Прочтя эту интеллектуальную белиберду, наш апостол Разумного, Доброго, Вечного вздыхает. Мотивы автора для него прозрачны и очевидны. За тысячелетия развития культуры написаны миллионы томов, в которых осмыслены и развиты уже все возможные философские комбинации. Большинство из них следуют магистральной линии Разумного, Доброго, Вечного. Есть и отклонения, но и они, так или иначе, ассимилированы культурой милосердия – не все, но лучшие из них. Ничего нового сказать уже не возможно. А так хочется! Ведь университеты плодят и плодят все новых интеллектуалов. И они так и рвутся блеснуть своей ученостью, сказать свое слово, в надежде обрести успех, деньги и славу. Вот и норовит каждый по-своему изобрести очередную оригинальную философию – не важно о чем, лишь бы она не походила на предыдущее. Совершенно очевидно, что автор – один из этих безответственных краснобаев, которые ради красного словца продадут и мать и отца. Вздыхая о падении нравов, наш интеллектуал закрывает книгу, бросает ее в стопку макулатуры и возвращается к своему трактату об эре милосердия.
На месте этого воображаемого интеллектуала может оказаться кто угодно. Это может быть и одна моя очень дальняя знакомая. Девушка красивая, духовная, романтичная, моралистичная.
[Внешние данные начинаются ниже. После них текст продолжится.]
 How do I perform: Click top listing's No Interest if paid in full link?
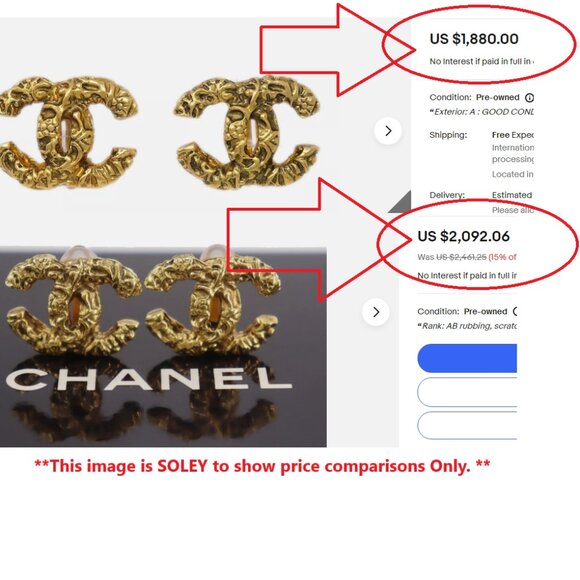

Она с придыханием говорит о Ницше и содрогается от омерзения и негодования, слыша мои философствования. Она всецело поглощена духовной жизнью и мир, по-видимому, мстит ей за это. Она красива, но одинока – у нее ничего не получается с мужчинами. То они якобы пугаются ее «ума», то она отвращается от их «глупости и вульгарности».
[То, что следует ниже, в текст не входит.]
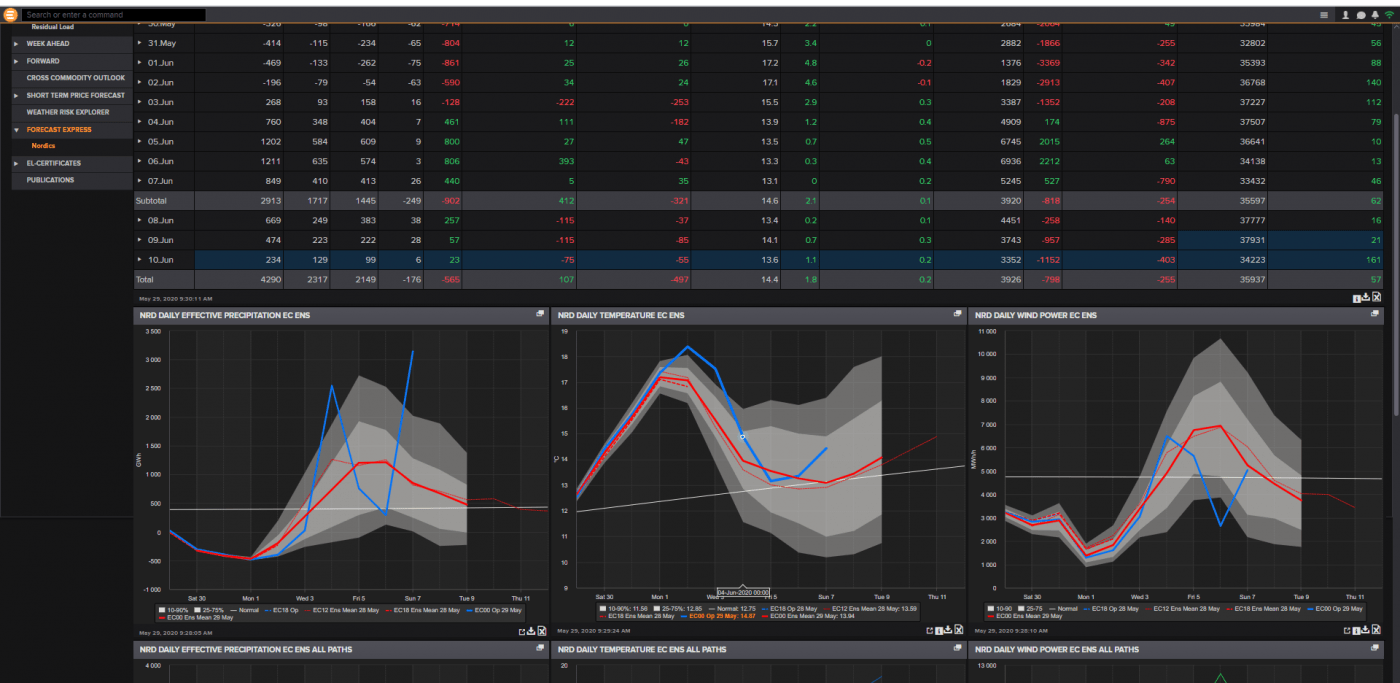The image size is (1400, 683).
Task: Open the user profile icon in top bar
Action: (1346, 15)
На мой же взгляд, она – классическая «динамистка»: распаляя мужчину дионисийской открытостью и эротичностью, она в самый неподходящий момент замирает от ужаса: «Какие же свиньи – эти мужчины! У них на уме только одно!» Сама она не подозревает об этом «динамизме», и, думаю, была бы крайне возмущена, услышав о нем от меня – моя подмоченная в ее глазах репутация подмокла бы еще больше. Еще более она была бы возмущена моим диагнозом: она испытывает бессознательный страх перед мужчиной, а ее объяснение своих неудач есть лишь рационализация, миф, рассказываемый себе и другим.
Совершенно очевидно, мир мстит ей за ее духовность! Вот ведь, как-то раз какой-то «ницшеанец» из автобуса догнал ее и совершенно беспричинно зверски избил. Должно быть, его грубая натура не выдержала присутствия рядом такого сгустка духовности!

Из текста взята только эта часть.